Source material –

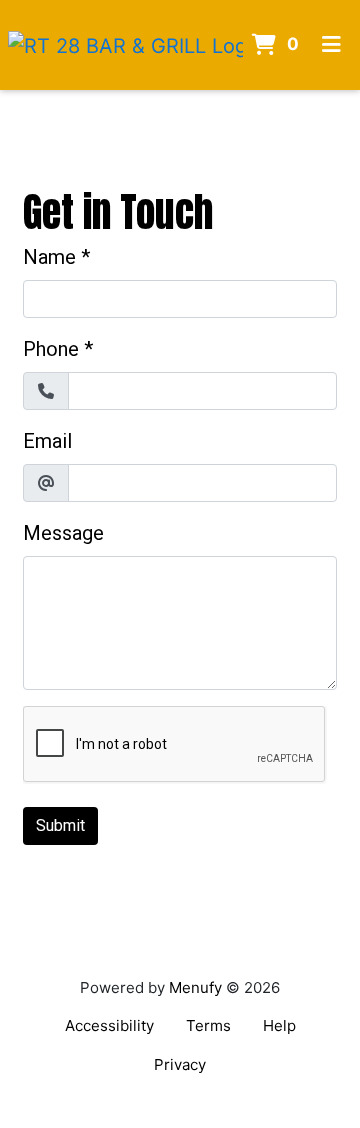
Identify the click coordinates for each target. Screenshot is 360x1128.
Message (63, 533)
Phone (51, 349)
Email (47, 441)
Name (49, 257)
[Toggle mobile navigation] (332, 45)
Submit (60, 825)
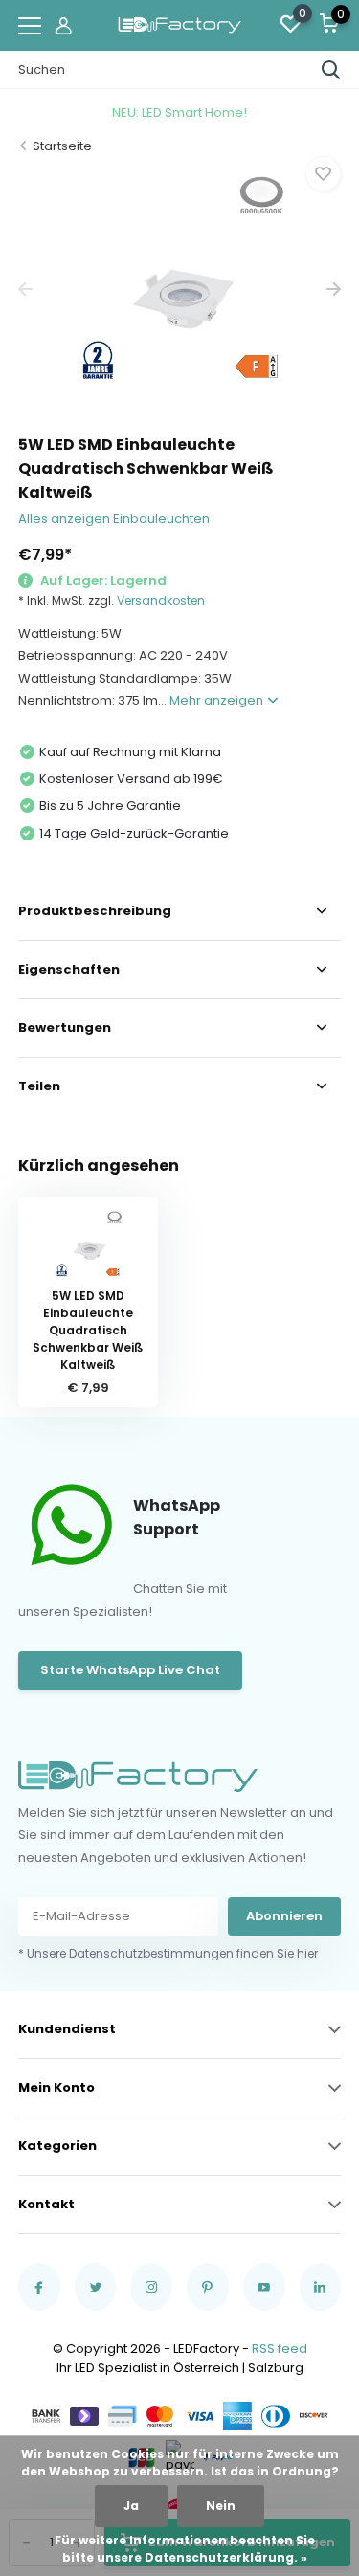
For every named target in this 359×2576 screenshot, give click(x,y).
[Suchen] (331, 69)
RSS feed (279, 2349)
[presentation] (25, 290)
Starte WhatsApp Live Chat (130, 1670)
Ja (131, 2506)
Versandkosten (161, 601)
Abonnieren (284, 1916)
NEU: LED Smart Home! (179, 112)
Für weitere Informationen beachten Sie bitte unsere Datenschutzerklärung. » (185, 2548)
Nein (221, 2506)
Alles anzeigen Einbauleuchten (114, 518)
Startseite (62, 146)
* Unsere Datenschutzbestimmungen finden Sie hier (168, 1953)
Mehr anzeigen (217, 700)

--

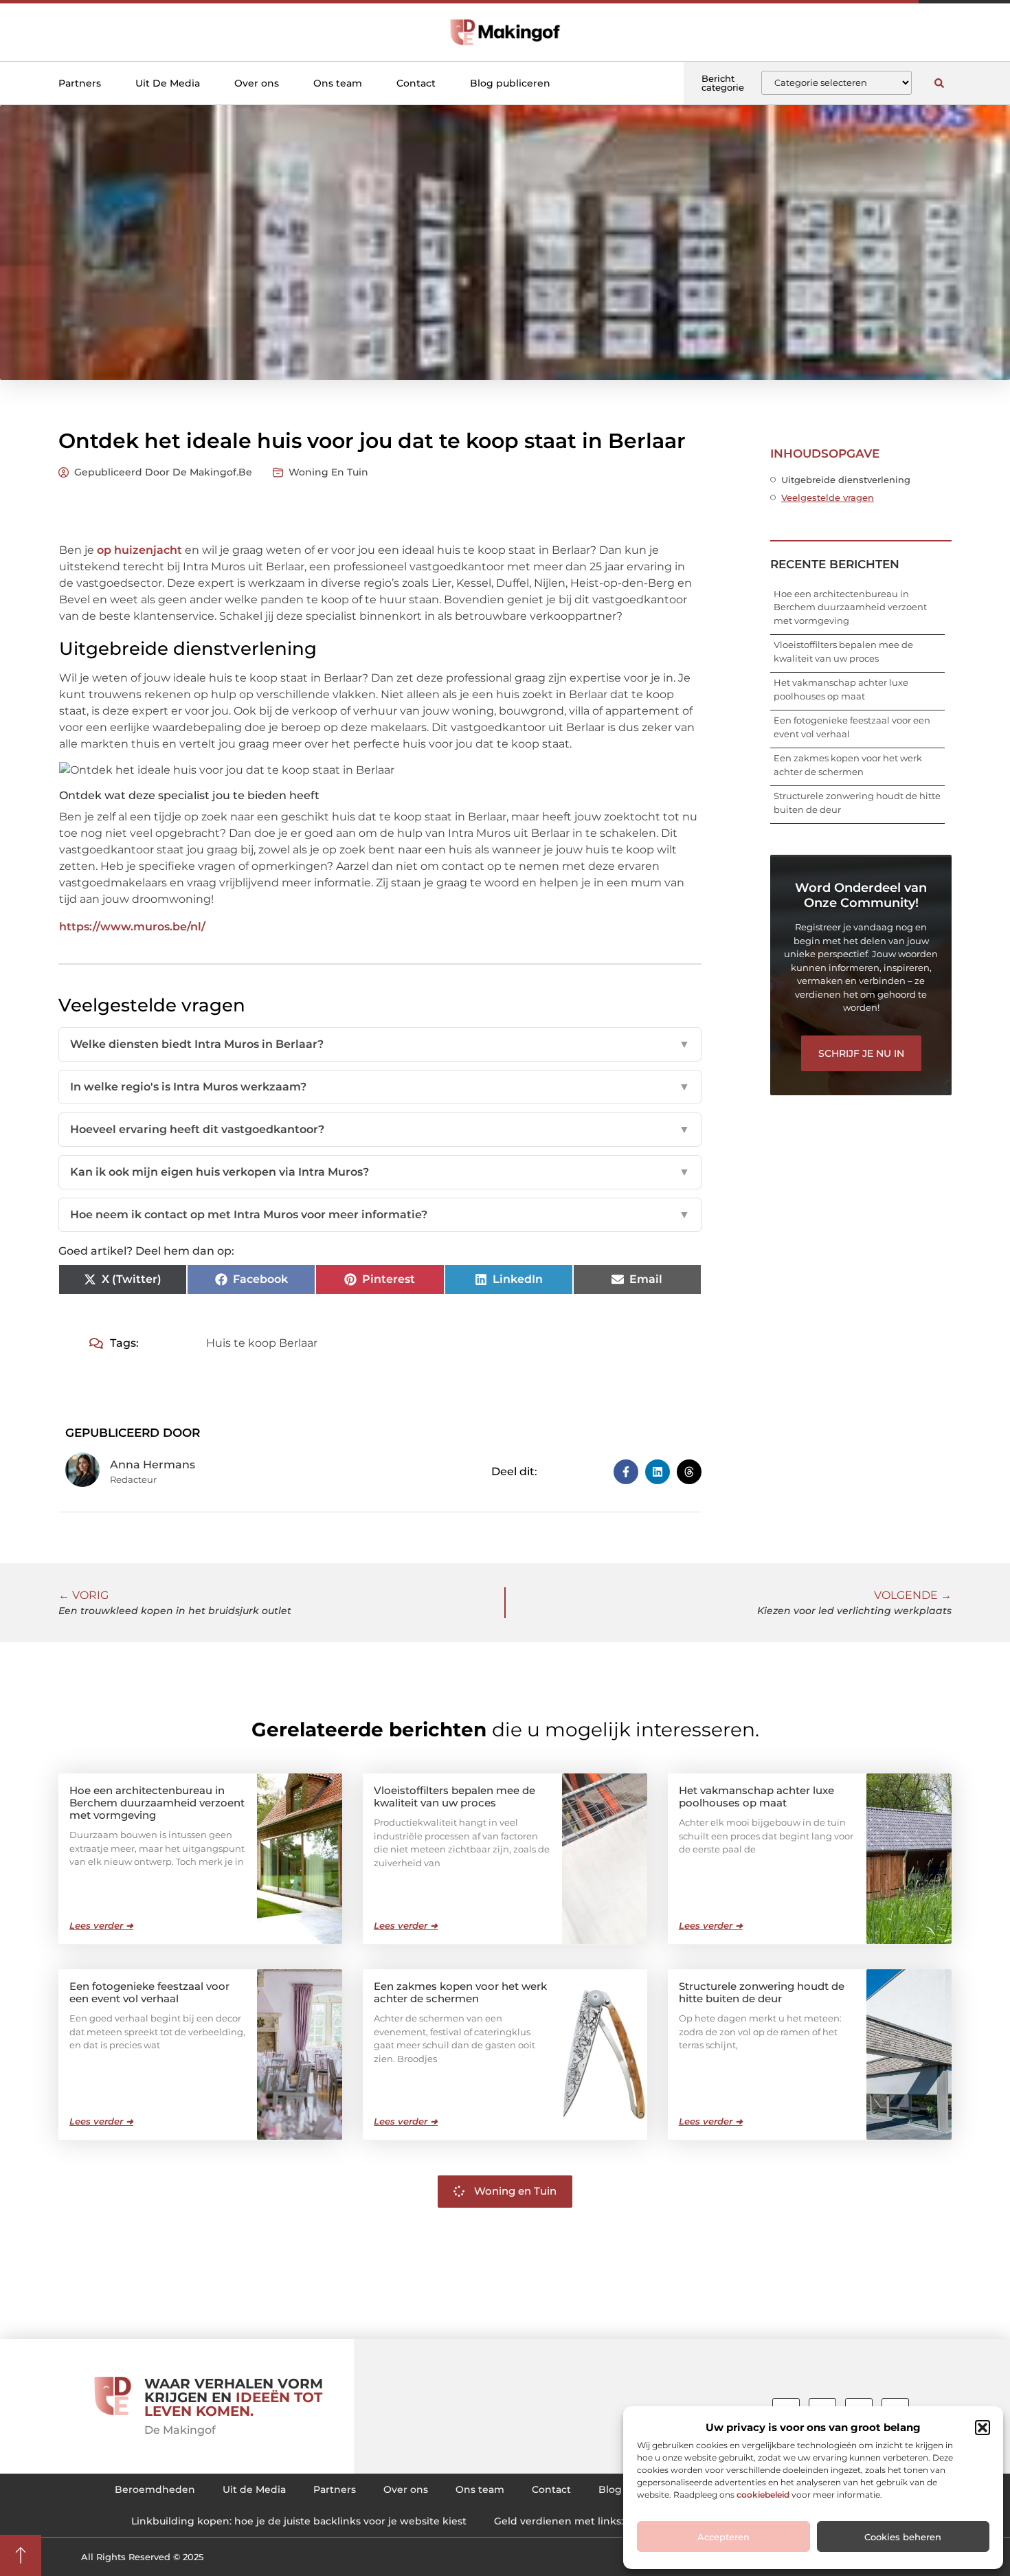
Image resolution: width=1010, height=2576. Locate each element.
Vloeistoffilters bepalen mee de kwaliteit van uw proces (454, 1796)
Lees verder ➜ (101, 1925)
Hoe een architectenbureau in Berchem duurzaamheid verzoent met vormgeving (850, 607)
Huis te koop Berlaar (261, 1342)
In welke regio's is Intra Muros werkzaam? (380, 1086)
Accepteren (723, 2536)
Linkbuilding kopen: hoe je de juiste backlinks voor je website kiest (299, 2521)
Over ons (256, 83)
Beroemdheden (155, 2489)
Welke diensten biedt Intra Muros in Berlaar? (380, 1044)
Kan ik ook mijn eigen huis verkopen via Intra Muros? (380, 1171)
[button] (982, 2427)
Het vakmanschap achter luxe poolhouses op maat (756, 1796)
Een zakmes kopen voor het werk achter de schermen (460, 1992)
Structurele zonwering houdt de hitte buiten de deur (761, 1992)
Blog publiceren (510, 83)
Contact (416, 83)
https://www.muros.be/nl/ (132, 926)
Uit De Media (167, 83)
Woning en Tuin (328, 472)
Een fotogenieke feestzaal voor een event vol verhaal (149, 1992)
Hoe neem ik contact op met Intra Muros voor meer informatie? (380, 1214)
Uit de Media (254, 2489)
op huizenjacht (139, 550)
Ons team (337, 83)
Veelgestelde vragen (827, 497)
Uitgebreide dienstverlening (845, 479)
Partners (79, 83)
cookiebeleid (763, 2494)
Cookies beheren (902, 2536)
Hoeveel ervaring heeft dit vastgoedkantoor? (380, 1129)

==

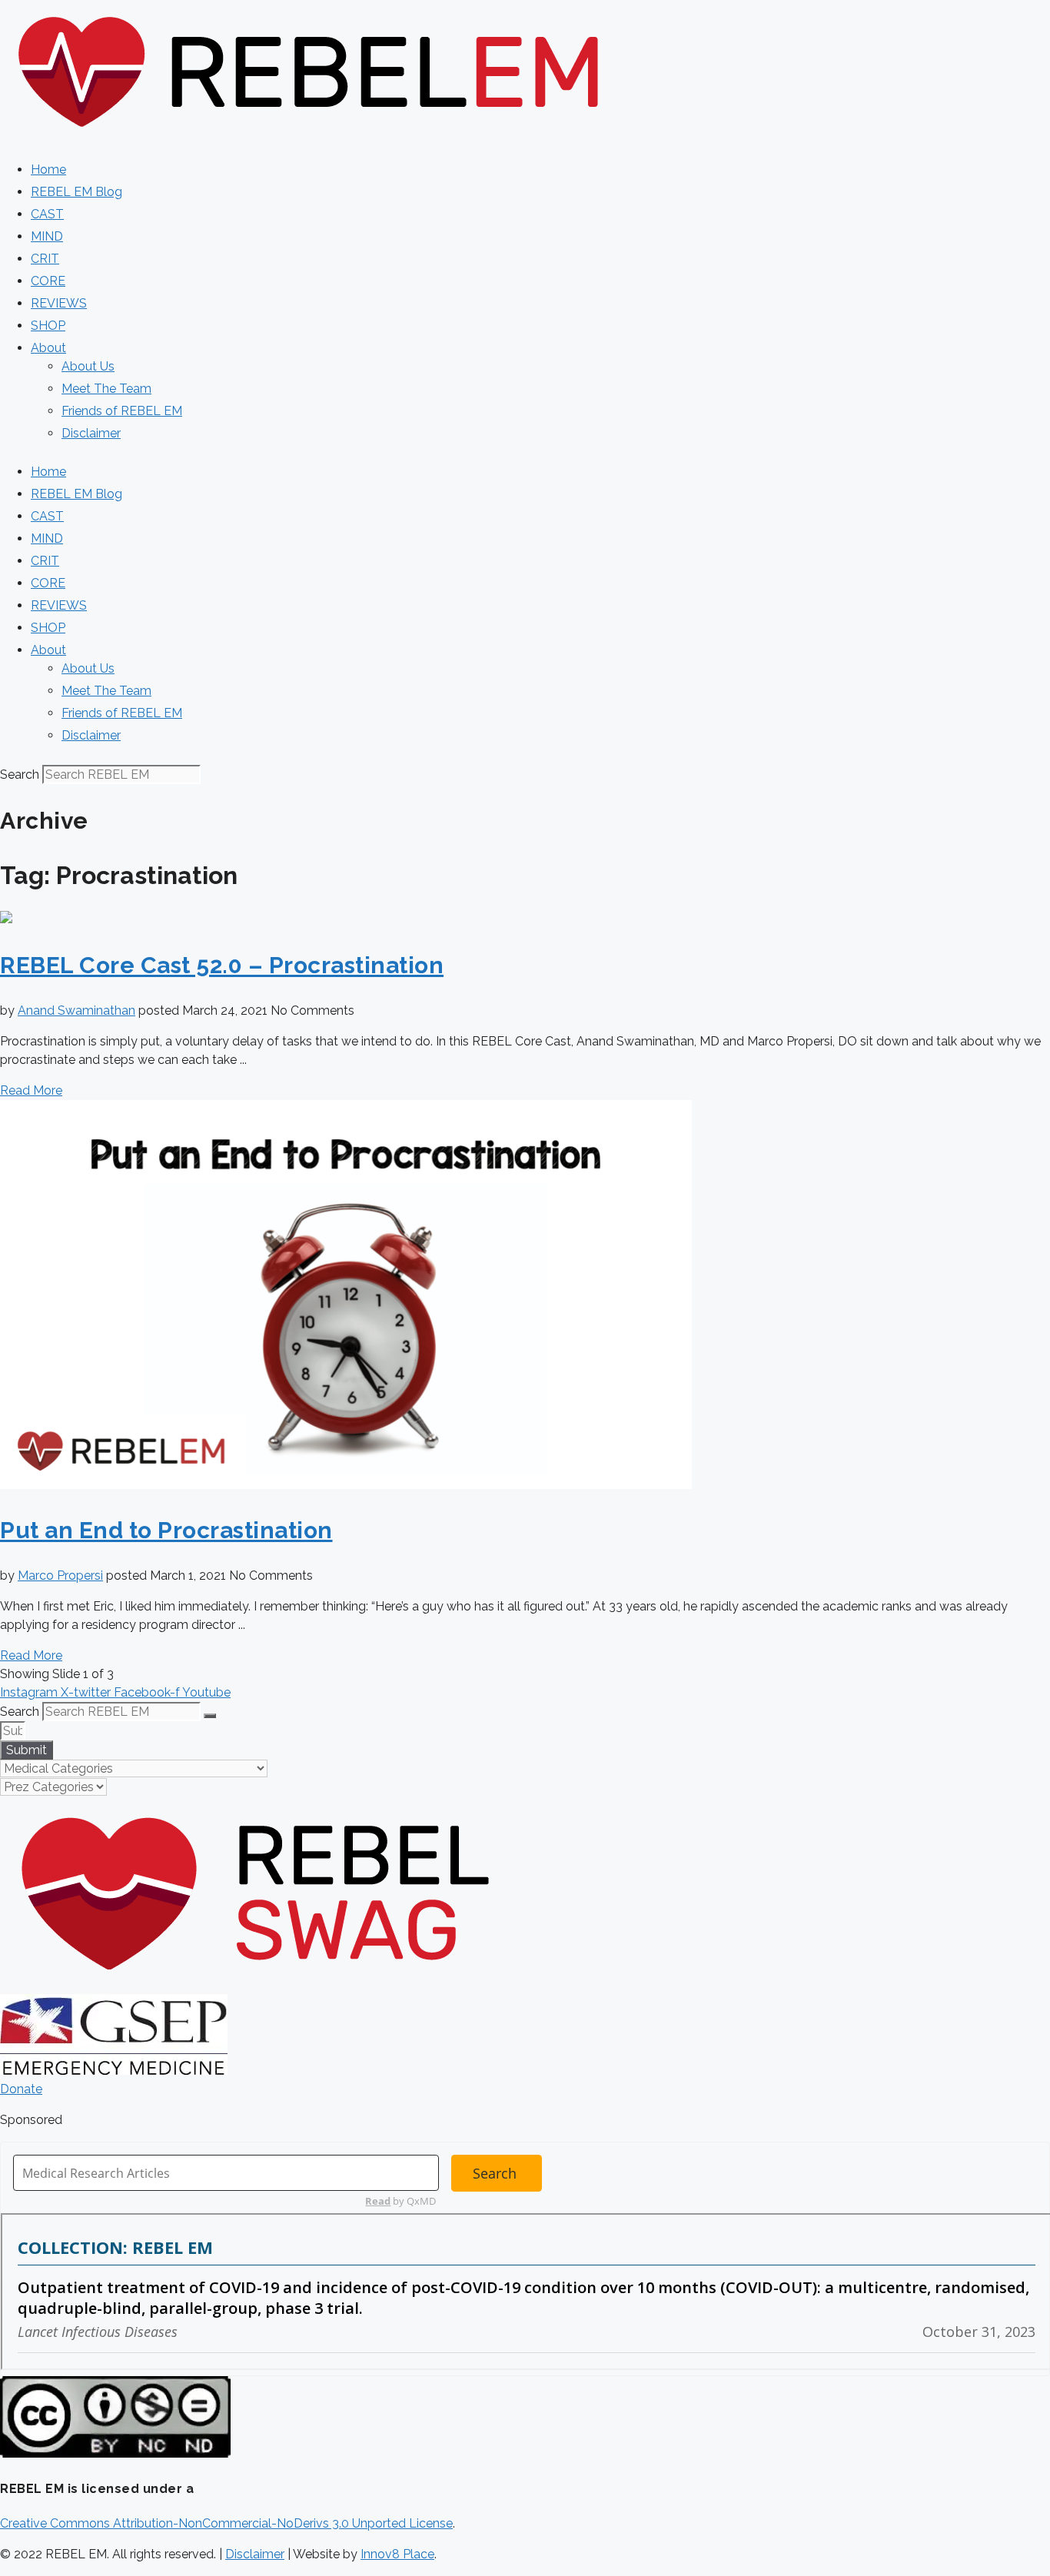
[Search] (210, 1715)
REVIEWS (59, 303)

Try it –
Return only the number of lines in the entries that contain the string "click".

Solution below –
2